# My tortoise doesn't like his new house!



## Sherrythetortoise (Oct 16, 2017)

So I just got my tortoise a new house 

And he seems unhappy with it :/ he prefers the old room i used to put him in

Before I bought the house I used to keep him inside a room with moquette and likes it he walks a lot in there and seems happy 

But whenever he's in his new house he seems to be mad and he wants to get out 

Although his new house has substrate that I thought he might like


----------



## Gillian M (Oct 16, 2017)

A very warm welcome to the forum, @Sherrythetortoise .

Please post pics of your tort and the enclosure.


----------



## JoesMum (Oct 16, 2017)

I agree that photos will help us to help you.

Some tortoises can be very slow to adapt to change. In their minds, a new home may be occupied by dangerous things and other tortoises that will need fighting off.

It can take a long time for a tortoise to decide everything is safe, so all you can do is leave him alone to be brave and explore without loud noises or unexpectedly being picked up.

Please post photos of the enclosure and lighting in any case so we can take a look and see if there's anything obvious causing stress


----------



## Big Charlie (Oct 16, 2017)

How big is the new house? Are there places to hide?


----------



## Tidgy's Dad (Oct 16, 2017)

And what is his new substrate?


----------



## Sherrythetortoise (Oct 17, 2017)

It has a hide place 
reptile sand 
And bark fir for bedding


----------



## Big Charlie (Oct 17, 2017)

Sherrythetortoise said:


> View attachment 220633
> View attachment 220634
> View attachment 220635
> 
> ...


Sand is not a good substrate for tortoises. Other than the hide, it is barren. There is nothing of interest. He needs sight barriers, things to walk around. Maybe some plants.


----------



## JoesMum (Oct 17, 2017)

You tort is a Hermann's I believe. 

Sand is not a suitable substrate. It sticks to damp food, gets eaten and then impacts in the gut. 

These tortoises should not be kept in very dry conditions. They need water. 

They also must get UVB light, either from the sun or from a lamp. UVB does not pass through window glass. 

I suggest you read these on the correct care of your tortoise and compare them with what you do. 

They're written by species experts working hard to correct the outdated information widely available on the internet and from pet stores and, sadly, from some breeders and vets too.

· · · ·

» **BRIEF**: Copy the part of the tortoise thread between "## Gillian M" and "to help you.", inclusive, and substitute "habitat" for "enclosure" wherever it occurs.

· · · ·

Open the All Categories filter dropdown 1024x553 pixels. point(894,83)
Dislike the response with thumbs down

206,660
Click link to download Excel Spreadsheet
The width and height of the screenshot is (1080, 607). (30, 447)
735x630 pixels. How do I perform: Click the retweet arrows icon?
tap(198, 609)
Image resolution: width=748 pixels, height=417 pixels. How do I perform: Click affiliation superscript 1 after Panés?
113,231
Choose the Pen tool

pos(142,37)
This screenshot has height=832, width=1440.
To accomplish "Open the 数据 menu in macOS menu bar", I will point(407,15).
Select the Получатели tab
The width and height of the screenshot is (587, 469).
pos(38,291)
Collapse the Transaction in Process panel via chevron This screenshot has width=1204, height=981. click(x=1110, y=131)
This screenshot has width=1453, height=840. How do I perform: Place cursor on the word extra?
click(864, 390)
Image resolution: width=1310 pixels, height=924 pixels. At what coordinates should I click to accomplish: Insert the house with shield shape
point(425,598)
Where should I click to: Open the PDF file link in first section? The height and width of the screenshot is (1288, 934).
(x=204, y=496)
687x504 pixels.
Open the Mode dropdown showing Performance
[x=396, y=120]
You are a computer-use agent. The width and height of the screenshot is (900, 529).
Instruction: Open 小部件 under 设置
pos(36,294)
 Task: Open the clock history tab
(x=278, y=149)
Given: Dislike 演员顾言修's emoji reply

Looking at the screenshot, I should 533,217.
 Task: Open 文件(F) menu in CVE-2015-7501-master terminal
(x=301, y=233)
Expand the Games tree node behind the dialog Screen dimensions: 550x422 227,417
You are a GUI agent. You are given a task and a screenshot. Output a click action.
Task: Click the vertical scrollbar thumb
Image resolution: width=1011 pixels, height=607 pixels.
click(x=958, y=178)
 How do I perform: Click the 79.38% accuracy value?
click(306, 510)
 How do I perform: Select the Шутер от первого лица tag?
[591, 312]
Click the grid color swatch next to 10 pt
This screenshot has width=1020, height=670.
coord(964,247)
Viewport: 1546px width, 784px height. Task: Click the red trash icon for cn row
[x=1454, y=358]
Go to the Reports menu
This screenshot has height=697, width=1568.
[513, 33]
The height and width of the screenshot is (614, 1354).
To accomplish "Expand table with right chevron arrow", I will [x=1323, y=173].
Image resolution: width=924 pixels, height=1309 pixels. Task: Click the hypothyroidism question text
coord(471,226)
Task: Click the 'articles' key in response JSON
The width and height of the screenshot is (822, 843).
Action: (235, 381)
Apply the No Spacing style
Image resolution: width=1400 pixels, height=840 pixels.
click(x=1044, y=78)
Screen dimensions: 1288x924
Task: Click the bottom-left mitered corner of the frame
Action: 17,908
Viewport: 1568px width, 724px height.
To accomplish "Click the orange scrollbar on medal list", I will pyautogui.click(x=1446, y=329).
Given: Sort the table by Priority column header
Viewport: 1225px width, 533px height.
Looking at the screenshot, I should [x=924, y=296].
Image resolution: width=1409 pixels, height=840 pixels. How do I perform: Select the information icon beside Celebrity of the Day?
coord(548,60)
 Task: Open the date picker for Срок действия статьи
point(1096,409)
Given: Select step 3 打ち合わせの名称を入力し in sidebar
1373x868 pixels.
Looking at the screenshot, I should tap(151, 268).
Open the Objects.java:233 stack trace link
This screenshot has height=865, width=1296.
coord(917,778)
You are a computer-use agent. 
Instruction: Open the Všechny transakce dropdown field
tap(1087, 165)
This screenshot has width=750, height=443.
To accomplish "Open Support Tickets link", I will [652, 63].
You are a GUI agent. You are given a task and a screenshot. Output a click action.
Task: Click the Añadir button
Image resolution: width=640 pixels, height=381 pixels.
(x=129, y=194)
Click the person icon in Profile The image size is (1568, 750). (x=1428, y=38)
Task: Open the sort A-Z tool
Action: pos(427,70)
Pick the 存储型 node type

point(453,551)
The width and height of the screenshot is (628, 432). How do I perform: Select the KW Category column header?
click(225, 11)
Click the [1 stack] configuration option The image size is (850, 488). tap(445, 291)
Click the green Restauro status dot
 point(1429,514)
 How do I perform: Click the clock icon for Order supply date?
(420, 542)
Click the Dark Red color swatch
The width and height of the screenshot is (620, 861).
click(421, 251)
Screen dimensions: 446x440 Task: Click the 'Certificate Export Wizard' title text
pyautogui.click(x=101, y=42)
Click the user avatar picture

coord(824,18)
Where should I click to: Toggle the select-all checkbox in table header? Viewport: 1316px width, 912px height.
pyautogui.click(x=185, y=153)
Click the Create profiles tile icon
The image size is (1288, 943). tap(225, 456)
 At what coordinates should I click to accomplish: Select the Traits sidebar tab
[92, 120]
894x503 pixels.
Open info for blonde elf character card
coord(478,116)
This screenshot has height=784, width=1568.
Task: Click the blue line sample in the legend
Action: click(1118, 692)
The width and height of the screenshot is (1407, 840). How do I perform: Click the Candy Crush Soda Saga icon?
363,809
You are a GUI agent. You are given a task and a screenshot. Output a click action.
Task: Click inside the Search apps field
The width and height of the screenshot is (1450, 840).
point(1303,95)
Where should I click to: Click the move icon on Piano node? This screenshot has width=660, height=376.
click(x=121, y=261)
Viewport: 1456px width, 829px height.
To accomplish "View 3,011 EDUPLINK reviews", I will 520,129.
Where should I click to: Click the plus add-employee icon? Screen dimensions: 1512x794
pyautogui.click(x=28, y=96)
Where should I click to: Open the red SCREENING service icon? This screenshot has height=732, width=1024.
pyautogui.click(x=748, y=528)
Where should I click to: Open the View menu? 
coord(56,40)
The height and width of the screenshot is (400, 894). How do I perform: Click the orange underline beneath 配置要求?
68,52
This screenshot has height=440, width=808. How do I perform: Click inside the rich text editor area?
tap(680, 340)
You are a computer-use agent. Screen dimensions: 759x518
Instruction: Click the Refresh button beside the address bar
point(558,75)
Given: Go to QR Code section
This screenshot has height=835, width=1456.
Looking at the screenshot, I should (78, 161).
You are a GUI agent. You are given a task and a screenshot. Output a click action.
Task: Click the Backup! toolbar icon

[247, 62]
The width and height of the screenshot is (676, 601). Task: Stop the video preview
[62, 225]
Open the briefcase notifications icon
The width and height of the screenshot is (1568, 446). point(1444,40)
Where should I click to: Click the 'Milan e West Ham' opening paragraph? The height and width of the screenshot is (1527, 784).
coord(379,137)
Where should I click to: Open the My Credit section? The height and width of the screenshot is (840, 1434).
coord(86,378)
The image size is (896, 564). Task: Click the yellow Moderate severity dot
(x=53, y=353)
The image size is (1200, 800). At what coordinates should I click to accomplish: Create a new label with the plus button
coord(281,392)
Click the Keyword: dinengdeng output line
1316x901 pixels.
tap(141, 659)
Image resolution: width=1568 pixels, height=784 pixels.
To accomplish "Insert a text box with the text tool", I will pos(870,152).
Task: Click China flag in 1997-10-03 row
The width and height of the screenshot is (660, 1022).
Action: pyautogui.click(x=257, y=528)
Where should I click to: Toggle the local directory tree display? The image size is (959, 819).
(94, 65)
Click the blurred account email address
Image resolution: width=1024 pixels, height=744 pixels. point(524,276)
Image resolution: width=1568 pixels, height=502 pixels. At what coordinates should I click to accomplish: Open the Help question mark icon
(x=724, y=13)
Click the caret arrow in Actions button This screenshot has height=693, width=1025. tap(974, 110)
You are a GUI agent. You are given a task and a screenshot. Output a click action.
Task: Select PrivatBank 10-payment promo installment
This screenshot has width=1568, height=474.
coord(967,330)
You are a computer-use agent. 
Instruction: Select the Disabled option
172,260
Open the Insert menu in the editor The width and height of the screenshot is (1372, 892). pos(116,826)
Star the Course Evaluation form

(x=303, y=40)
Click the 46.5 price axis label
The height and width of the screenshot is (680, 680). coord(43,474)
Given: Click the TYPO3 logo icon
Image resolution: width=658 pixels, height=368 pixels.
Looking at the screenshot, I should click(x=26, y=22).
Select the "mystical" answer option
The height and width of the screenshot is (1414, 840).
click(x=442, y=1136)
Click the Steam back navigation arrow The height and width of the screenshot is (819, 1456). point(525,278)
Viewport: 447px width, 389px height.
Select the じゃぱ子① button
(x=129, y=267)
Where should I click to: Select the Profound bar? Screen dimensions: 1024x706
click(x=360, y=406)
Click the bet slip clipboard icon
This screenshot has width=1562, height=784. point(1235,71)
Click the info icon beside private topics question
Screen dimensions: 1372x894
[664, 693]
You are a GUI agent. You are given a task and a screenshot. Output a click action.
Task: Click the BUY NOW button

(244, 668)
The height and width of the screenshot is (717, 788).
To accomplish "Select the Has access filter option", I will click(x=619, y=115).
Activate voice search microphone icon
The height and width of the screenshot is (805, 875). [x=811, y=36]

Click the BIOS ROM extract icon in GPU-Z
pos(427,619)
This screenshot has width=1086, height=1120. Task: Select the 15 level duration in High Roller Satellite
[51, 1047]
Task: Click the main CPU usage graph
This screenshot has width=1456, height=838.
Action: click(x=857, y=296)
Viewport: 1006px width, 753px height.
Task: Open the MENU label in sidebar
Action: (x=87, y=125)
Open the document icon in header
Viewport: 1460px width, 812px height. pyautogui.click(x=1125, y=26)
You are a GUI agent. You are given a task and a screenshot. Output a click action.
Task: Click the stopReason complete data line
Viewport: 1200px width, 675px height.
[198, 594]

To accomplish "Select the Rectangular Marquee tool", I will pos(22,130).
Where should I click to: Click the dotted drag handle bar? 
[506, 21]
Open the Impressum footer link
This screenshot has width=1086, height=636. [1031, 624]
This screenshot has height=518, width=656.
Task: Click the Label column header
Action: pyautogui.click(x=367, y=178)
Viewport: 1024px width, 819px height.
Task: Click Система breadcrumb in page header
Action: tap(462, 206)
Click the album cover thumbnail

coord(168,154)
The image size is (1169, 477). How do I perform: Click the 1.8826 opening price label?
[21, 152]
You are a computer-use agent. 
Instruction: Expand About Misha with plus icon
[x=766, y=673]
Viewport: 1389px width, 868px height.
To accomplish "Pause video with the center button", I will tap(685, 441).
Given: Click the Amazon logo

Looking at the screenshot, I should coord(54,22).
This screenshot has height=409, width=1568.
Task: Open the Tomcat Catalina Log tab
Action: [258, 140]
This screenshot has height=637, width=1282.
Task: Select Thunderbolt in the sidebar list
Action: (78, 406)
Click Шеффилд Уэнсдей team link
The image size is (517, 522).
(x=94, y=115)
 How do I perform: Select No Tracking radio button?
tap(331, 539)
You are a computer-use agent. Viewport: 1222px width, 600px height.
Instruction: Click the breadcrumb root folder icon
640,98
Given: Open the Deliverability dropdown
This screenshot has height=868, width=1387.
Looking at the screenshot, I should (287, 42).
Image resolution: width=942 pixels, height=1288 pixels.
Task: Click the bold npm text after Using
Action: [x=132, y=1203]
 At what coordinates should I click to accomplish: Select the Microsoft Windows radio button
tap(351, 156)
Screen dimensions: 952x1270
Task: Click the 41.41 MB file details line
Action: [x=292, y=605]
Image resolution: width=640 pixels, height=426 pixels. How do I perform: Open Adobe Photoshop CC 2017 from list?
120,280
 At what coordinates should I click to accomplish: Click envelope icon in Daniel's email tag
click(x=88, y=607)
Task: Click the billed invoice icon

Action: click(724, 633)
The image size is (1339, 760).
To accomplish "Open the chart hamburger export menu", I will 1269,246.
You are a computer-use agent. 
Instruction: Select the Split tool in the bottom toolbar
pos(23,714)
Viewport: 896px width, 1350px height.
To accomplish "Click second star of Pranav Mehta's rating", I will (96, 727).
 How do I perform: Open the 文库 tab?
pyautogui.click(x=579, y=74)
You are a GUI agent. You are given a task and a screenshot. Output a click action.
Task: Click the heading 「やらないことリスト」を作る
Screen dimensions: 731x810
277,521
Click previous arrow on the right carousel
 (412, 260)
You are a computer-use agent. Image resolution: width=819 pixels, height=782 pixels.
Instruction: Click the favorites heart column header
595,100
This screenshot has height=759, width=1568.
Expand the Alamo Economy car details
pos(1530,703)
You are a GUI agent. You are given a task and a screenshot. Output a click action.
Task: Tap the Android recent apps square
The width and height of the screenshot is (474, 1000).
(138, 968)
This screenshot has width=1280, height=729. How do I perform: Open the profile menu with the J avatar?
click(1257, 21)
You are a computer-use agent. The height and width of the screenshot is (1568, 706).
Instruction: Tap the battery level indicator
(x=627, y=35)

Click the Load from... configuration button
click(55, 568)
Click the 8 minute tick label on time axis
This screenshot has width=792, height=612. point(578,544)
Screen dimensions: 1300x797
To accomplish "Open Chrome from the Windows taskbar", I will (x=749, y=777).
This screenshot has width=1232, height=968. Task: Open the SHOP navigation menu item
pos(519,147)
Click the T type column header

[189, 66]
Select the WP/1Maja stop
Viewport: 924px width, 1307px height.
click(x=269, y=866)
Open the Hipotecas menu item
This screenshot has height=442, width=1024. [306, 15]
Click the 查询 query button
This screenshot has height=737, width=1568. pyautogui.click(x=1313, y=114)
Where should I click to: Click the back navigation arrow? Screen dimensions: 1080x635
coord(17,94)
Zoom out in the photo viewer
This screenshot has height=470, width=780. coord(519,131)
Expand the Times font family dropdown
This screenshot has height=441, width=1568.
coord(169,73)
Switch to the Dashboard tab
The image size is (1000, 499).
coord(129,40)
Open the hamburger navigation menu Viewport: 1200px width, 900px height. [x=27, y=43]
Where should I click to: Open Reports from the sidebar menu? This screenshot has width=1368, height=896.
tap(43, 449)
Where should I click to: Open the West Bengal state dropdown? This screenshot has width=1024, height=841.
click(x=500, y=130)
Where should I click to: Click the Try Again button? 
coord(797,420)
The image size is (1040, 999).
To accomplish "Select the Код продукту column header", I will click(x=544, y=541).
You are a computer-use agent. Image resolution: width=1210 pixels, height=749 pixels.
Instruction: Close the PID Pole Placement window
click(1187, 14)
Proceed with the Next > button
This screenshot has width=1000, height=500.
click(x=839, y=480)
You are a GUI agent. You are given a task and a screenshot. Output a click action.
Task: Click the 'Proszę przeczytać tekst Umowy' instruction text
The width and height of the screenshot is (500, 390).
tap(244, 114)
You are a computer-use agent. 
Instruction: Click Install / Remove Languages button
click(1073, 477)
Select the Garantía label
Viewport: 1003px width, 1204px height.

· · · ·

» **OUTPUT OF THE TASK**:
## Gillian M (Oct 16, 2017)

A very warm welcome to the forum, @Sherrythetortoise .

Please post pics of your tort and the habitat.


----------



## JoesMum (Oct 16, 2017)

I agree that photos will help us to help you.